Extracted text ->

[Start of Attachment]

November 10, 2001

UNCERTAIN ESTIMATES OF NEW HIV INFECTIONS

The federal Centers for Disease Control and Prevention routinely reports that new HIV infections have leveled off.

For instance, the June 1 issue of the Morbidity and Mortality Weekly Report, marking the 20th anniversary of the emergence of the epidemic, said ``new infections in the United States, which had risen rapidly to a peak of 150,000 per year in the mid-1980s, declined to an estimated 40,000 per year since 1992.''

The weekly report attributes the decline to better prevention efforts and wider social awareness.

Isn't it more than a little odd that the number has scarcely changed in almost a decade when so much else about HIV and AIDS has changed in that time?

Most dramatically, the death rate from AIDS has plunged as new drug regimens allow many HIV-positive Americans to live for years longer before developing AIDS, if indeed they ever do. The number of AIDS cases among men who have sex with men has dropped quite sharply, the number of cases among users of injected drugs has also dropped though less steeply and the number of cases acquired through heterosexual contact has stayed fairly level, so those cases are a larger percentage of the total than they were 10 years ago.

David Murray wondered about that too, especially since he knew that blood-test sites in 36 states had reported that positive test results had dropped from 58,000 in 1991 to 30,000 in 1998 and 21,000 in 2000. That's not the national total, obviously, because it's not all the states and it isn't the only way to get tested, but shouldn't the national total show a similar decline?

Murray is the director of the Statistical Assessment Service, which publishes a little newsletter, Vital Stats, that casts a skeptical eye on reports of dubious statistical merit, especially those that are swallowed whole by the media (on the Web at stats.org).

So he wondered in print where the CDC numbers come from, and in the October issue he explains. The CDC doesn't count new infections, it estimates them.

Dr. John Karon of the CDC outlined for Murray how the estimate is arrived at. First, there are 60 million American men aged 18 to 44, and the CDC assumes that roughly 2 percent of them are likely to be gay and to engage in risky sexual behavior.

Of the 1.2 million men at risk, 400,000 were already infected by 1992. The CDC further assumes that 2 percent of the remaining 800,000 become HIV-positive each year, accounting for 16,000 new cases.

But those cases, the CDC estimates, are only 60 percent of the total among men, because some are infected through shared needles or heterosexual contacts. So the total among men is close to 27,000. If 30 percent of new cases are among women -- another estimate -- then the overall total is 38,000, commonly rounded up to 40,000.

One can't say that the result is wrong; rather, there are so many assumptions built in that no one could have any idea whether it's right. Nor does it take into account shifts in the pattern of infection or in diagnosis and treatment.

[End of Attachment]

Your instructions -> Condense the paragraph in the article on HIV infection estimates that begins "But those cases, the CDC estimates" into a short bulleted list of its main figures.

Data block ->
[Start of Attachment]

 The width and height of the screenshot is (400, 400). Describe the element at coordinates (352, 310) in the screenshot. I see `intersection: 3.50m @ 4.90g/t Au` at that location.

[End of Attachment]

Response box ->
- The CDC estimates that those cases make up only 60 percent of new infections among men. The rest come from shared needles or heterosexual contact.
- That brings the total among men to about 27,000.
- A further estimate has women accounting for 30 percent of new cases.
- That gives an overall total of 38,000, commonly rounded up to 40,000.